I dropped the groceries and headed for the bathroom. When this particular crisis hits, I have a method of locomotion I like to call the rocking crotch lock. One foot is in front of the point of leakage and one foot is behind the point of leakage. The thighs are clenched together at the aforementioned point of leakage. It is then possible to rock towards your target.
I perfected this move in grade one, when potty training was not such a dim memory. My goal at the time was the bathroom and when the teacher asked me what I was doing I replied, “I’m dancing”. There was laughter but there were no puddles.
I prefer this position to the splayed at the knees method, which while allowing the point of leakage to be effectively sealed, does not allow for speedy forward movement. It is also raises hell with your arthritis. Furthermore it reeks of ridiculing the disabled, while the rocking crotch lock is more like ridiculing modern dance.

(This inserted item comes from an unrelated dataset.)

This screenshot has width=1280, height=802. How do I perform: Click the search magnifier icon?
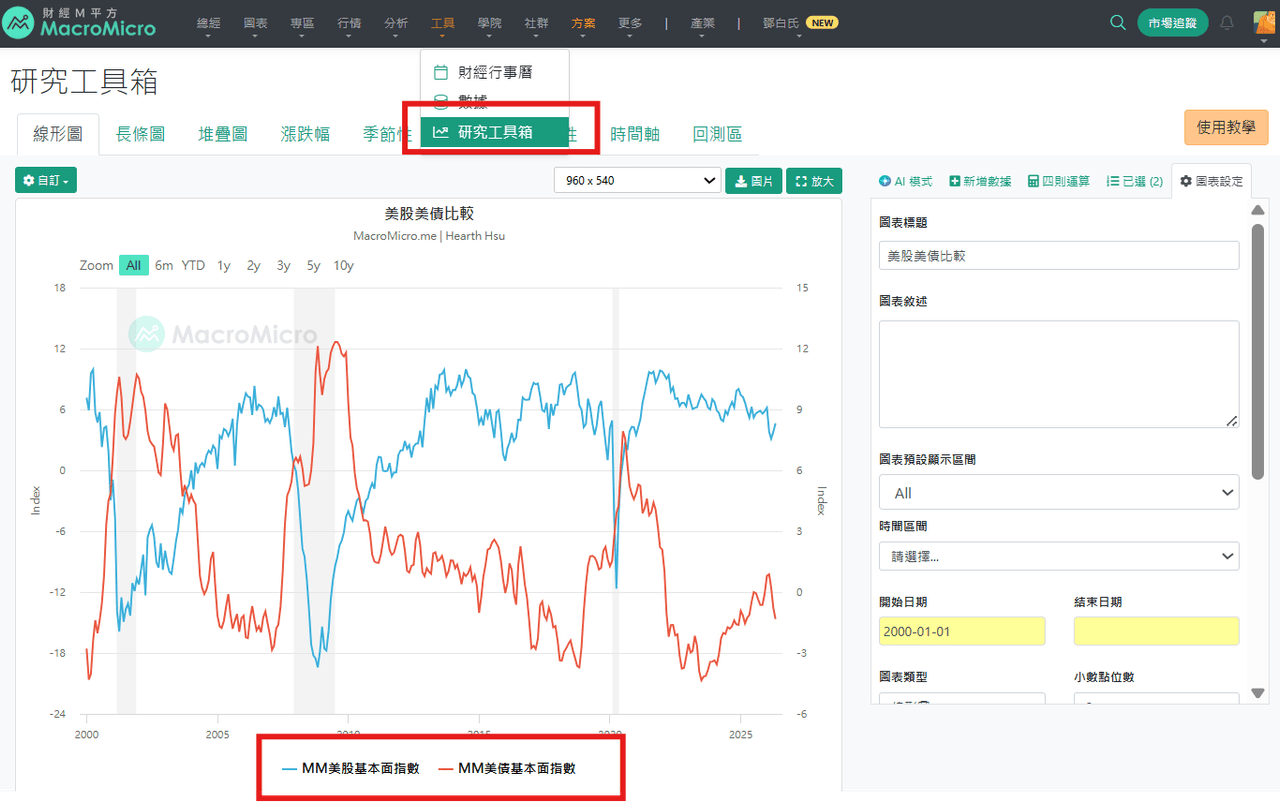(1118, 22)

I have come to an age where the print isn’t big enough, the announcements aren’t loud enough and there aren’t enough bathrooms.
I have thought about purchasing some of those incontinence products, especially for car trips but I can’t bring myself to take them up to the cashier.
The adult diaper section is such a place of solitude that is easy to forget the world outside. No one is ever browsing in this particular area of the drug store and no one with a name tag is ever around to answer questions. Should I commit a crime and need to hide out till the heat is off, I’m heading to the nearest adult diaper display.
Within this atmosphere of tranquility it is easy to imagine other possibilities, such as never consuming liquids again, a commode under the driver’s seat or sticking the goods up my shirt and making a break for it.
I think of the long walk to the cashier. I ask myself which is more embarrassing, buying these things or maybe, wetting myself in public. And halfway through this deliberation I’m hit with a grim realization. I gotta go, now.